» Document excerpt:
## START
MINISTER REYNOLDS: We're kind of going through a Force Review process, to actually consider force structures and force composition. So we're in that process and the Department of Defence – our Chief of Defence Force and the Secretary of Defence are joining us here today – will be providing advice to me early in the new year for government consideration. But how do we deal with all of the extant threats that still exist? How do we prepare for high end warfare? Again, to keep countering terrorism, and not just in the Middle East, but also, as I've said, in our own region. And also, how do we deal with now threats to and from space, emerging technologies like hypersonics, with increasing missiles threats now in our region. Cyber not to mention. We are going through that process at the moment, and having a look at what changes we need to make, to make sure that we – a small force, but a very capable force – that can deal with all that range of increasing threats.


PATRICK CRONIN: One of the new partnerships that your country has developed in the past decade, and in particular, is Japan. What is the status of your relationship with Japan on the security front? And do you see this being replicated with other potential partners?


MINISTER REYNOLDS: Yes I do. The defence relationship with Japan has grown exponentially over the last three to four years, I've had a number of discussions with Minister Kōno, the new Defence Minister. In fact, I will be going there next month to further deepen and to formalise a new defence arrangement with Japan. I see the trilateral defence relationship between Australia, US and Japan, as a very important one to further develop the region. But that said, we're also working closely with Indonesia. I know both nations are talking to India as well about renewing and further strengthening defence relationships. And it's also important for us with our defence relationships in Melanesia. I’ve spent time already in Papua New Guinea, the Solomon Islands, Timor Leste, so a lot of regional countries as well to make sure that we have strong and respectful defence relationships right across our region.


PATRICK CRONIN: In the Pacific Islands, in Melanesia, Micronesia and Polynesia or– all of the islands that are spread out across this mass swath of the earth, what is the challenge there? And what are the kinds of challenges that you're seeing develop that you're most concerned about in Cabinet?


MINISTER REYNOLDS: What we are most concerned about is to ensure that we, country by country, no matter how big or small it is, we listen, we're there we're present – we listen to what is important to those nations. And that, as a partner, we provide options. And as a partner of choice – to seek infrastructure support, defence cooperation, and to provide what's actually required, and to do so in a way that respects their sovereignty and does not lead them into debt traps.
## END
» Material supplied:
## START
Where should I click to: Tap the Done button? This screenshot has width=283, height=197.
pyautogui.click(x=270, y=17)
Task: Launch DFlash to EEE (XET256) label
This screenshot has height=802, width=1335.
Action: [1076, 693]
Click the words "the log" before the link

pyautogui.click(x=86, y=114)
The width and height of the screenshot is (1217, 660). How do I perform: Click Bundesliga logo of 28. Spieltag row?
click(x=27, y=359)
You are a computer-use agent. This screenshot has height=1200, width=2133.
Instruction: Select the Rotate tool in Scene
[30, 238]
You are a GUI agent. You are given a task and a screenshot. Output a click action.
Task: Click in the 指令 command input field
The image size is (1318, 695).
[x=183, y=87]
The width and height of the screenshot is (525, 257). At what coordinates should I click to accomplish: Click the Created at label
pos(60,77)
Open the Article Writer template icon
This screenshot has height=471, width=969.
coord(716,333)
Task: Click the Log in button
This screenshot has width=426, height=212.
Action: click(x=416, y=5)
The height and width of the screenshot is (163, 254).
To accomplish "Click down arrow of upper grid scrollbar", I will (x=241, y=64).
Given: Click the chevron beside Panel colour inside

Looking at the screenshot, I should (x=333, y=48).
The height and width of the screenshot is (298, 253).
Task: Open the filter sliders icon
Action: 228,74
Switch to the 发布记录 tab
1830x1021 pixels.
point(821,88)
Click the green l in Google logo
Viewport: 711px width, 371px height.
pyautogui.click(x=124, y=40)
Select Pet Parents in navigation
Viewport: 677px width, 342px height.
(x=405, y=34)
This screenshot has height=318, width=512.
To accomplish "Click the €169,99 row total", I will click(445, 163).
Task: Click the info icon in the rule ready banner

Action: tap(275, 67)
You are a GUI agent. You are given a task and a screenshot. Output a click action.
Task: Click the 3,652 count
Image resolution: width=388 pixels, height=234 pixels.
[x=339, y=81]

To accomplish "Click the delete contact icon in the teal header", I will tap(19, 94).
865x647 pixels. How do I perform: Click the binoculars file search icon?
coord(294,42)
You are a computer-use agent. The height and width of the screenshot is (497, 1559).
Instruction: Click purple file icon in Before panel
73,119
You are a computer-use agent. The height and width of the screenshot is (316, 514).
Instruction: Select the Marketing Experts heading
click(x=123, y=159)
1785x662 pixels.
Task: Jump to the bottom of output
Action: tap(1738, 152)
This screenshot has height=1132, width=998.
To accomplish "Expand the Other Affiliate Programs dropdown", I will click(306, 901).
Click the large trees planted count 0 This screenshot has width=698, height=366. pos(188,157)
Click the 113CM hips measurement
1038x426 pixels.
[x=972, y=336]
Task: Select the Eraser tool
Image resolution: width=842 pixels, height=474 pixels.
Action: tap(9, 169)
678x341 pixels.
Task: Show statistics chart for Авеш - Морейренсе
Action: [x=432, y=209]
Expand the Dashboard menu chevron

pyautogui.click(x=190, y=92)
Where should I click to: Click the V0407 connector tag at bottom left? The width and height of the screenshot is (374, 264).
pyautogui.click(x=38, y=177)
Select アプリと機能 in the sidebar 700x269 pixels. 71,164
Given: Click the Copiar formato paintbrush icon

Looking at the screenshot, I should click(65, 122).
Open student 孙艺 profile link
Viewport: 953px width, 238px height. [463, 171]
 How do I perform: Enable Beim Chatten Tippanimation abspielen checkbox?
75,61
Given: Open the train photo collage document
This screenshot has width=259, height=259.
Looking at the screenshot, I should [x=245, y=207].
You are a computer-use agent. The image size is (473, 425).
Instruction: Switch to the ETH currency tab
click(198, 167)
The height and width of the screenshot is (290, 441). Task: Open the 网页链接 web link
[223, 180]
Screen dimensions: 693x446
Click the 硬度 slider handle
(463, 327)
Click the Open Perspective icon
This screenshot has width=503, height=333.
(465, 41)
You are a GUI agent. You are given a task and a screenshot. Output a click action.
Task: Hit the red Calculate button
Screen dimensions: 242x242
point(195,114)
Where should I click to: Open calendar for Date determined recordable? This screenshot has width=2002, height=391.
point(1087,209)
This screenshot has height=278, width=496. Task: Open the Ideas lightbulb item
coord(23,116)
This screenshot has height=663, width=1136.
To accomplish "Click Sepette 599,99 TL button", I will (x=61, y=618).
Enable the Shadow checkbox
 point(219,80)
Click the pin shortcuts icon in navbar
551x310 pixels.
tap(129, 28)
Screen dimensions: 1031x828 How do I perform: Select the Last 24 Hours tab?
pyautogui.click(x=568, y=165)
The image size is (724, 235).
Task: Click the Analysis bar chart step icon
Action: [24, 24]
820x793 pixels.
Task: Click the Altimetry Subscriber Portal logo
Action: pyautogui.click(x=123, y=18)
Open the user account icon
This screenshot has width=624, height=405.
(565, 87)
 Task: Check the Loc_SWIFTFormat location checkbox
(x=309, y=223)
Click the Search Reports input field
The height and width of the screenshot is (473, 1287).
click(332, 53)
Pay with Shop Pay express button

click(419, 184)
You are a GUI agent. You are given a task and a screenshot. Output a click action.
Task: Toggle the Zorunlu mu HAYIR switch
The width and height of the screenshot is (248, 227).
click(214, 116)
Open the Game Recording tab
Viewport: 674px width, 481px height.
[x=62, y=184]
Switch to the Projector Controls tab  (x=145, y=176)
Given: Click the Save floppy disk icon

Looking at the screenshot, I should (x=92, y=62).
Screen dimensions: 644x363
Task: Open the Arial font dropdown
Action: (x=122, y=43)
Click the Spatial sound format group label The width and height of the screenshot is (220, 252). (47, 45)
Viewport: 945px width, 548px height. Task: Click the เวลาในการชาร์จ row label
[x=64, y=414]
## END
» What you will do:
• A. According to the defense interview, which countries has Minister Reynolds already spent time in?
• B. Rewrite the paragraph of the defense interview that begins "What we are most concerned about" as a short bulleted list, keeping its main points.
• C. Pick up the defense interview after its final sentence and continue it.
The rows were taken from another source.

» Answers per task:
• A. Papua New Guinea, the Solomon Islands, and Timor Leste.

• B.
- Engage with each country, no matter how big or small, by being present and listening to what matters to that nation.
- Act as a partner that provides options.
- Be a partner of choice for infrastructure support and defense cooperation.
- Provide what is actually required.
- Respect each nation's sovereignty and avoid leading it into debt traps.

• C.
PATRICK CRONIN: And that's especially difficult for a small economy, a small island nation, where there may be only a very thin bench of leaders, very dependent upon tourism or a single type of economy. So are the United States and Australia, as well as Japan and others, stepping up as well on providing financing that goes beyond the remit of the defence ministry?


MINISTER REYNOLDS: Yes, we are. In Australia, what we've now done is recognition that this is not a defence solution, per se. We've taken a whole of government approach. So in my portfolio, one of my junior ministers is now jointly sworn into the Defence portfolio but also our Foreign Affairs – the State Department - portfolio, to make sure that whether it’s ODA funds, or whether it's from the Department of Communications or Defence, that it's joined up, it is coordinated, and it's actually delivering what these nations require.


PATRICK CRONIN: Well, very important, whether it's through development assistance or the media communications again, I go back to my own study on the total competition that China poses. I think about something like the strategic support force that China has organised and stood up in the last couple of years, but it really organised everything from psychological warfare to cyber warfare across the spectrum. And that kind of integration is a very big challenge for democracies like Australia, United States to figure out – can they organise? When you think about the technology challenge that our democracies are facing in this digital age and the fourth industrial revolution that's occurring, is there an AI arms race? What are the big game changers that really could surprise us if we're not maintaining our competitive edge on these technologies? What should we be fearing, in a sense, if we're not going to maintain that edge, what could surprise us here?


MINISTER REYNOLDS: I guess that's the thing about new, emerging technologies. Sometimes they do sort of come out and surprise us. But I think all of the things that you have mentioned, areas that we're now deepening our cooperation on science, technology and research with the United States – hypersonics in particular, AI, and cyber, and of course, space capabilities. So they're all areas that we're working much more closely on and things that we do need to do more work on, to make sure we don't get left behind.


PATRICK CRONIN: Absolutely. I think space is particularly intriguing. We're going to be doing a special program with our Japan (inaudible) in a couple of weeks, looking at the future of space and space cooperation with key allies. We will be talking especially about Japan and India. But I think we need to be talking increasingly about the Australian cooperation on space because if we're blinded in space, everything changes, it seems to me, in terms of our ability to operate.


MINISTER REYNOLDS: It does. A lot of people don’t realised that Australia's had a very deep space industry for many years, mostly in the civilian space. The partnerships with NASA, the European Space Agency, and a lot of space-based research has been happening for a long time, but we've come rather late to the party with an Australian Space Agency, which has now got very close links with NASA, and also other organisations here in United States. So we are a little bit behind on that journey, but we're catching up fast.


PATRICK CRONIN: I know, Minister Reynolds, you said it’s not your place to give us advice. But if I'm asking you for personal opinion maybe, on what it is that the United States can do? You mentioned tone is important. But what is it that the United States can bring to the Indo-Pacific vision, to standing up for the region, working so closely with likeminded allies that we're not already doing enough of? What else should we be trying to improve upon?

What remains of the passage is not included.